RafaelCintron: what is the process of changing the spec after the CR land?

anssik: we can do WD, revised CR

RafaelCintron: if we later decide that WebGPU interop needs to change I hope we can change it

anssik: we can change the WebGPU interop parts post CR

<zkis> For what CR means, see https://www.w3.org/2004/02/Process-20040205/tr.html

ningxin_hu: how the CR and the implementation feedback and experience can play with each other? Some open issues depend on implementation experience.
… how this implementation feedback and CR link together?

anssik: CR is "call for implementations"

zkis: CR may mean use cases have been stabilized

<ningxin_hu> you explanation of CR is very helpful, thanks Anssi!

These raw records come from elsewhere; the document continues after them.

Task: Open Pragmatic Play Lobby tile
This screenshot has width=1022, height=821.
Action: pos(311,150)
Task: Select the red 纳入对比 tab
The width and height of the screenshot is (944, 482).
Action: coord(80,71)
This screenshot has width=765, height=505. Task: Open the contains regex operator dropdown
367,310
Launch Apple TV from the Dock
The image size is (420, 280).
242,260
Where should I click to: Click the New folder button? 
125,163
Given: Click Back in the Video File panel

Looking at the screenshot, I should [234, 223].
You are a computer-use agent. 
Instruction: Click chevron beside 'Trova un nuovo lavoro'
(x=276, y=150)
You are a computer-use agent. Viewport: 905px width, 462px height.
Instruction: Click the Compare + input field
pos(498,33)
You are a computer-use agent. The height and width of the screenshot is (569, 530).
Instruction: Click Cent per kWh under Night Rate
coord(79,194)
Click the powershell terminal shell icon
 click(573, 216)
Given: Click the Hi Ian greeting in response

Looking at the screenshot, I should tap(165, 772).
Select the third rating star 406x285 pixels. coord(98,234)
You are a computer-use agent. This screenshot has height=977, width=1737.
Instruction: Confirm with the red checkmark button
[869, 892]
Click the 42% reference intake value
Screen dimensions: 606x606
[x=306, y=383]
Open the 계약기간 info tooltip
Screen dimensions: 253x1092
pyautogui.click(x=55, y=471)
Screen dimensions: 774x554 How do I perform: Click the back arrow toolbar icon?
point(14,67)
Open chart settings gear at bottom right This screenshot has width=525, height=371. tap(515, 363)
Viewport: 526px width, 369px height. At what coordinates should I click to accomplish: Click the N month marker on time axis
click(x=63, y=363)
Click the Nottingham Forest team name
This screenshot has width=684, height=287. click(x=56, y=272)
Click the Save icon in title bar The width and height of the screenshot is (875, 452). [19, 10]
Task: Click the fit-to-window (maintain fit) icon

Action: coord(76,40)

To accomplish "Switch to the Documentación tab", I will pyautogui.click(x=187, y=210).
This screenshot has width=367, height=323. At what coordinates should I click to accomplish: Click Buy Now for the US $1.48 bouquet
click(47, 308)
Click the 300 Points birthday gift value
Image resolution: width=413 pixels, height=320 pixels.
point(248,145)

chai: thanks for clarifying CR status, "call for implementations" is a very clear explanation
… in the SOTD PR we augment the note, once we enter CR state we should focus on resolving the issues described in that PR
… we may add a few more ops per impl feedback, it sounds like those are fully allowed

anssik: adding new ops is allowed after the initial CR

https://www.w3.org/TR/webnn/

https://webmachinelearning.github.io/webnn/

<chai> +1

<Zakim> zkis, you wanted to ask about spec versioning, like 1.0, 2.0 etc. See also https://www.w3.org/2005/05/tr-versions

<zkis> For versioning specs, see https://www.w3.org/2005/05/tr-versions

zkis: I pasted the link to versioning discussion, Anssi mentioned we'll make CR drafts with breaking changes
… do we want to stick with TR version to be referenced in the implementation

anssik: let's try to avoid versioning if possible
… "Living Standards"

https://www.w3.org/TR/2023/WD-webnn-20230124/

https://www.w3.org/standards/history/webnn

<chai> +1

<ningxin_hu> +1

RESOLUTION: CfC to publish WebNN API Candidate Recommendation passes.

WebNN API feedback at the GPU Web F2F

anssik: WebNN API was on the agenda at the GPU Web F2F (2023-02-16/17).
… thanks to Rafael, Chai, Ningxin for presenting WebNN API to the WebGPU audience.
… there's some feedback recorded in the Member-only minutes. It'd be great if the minutes could be made public.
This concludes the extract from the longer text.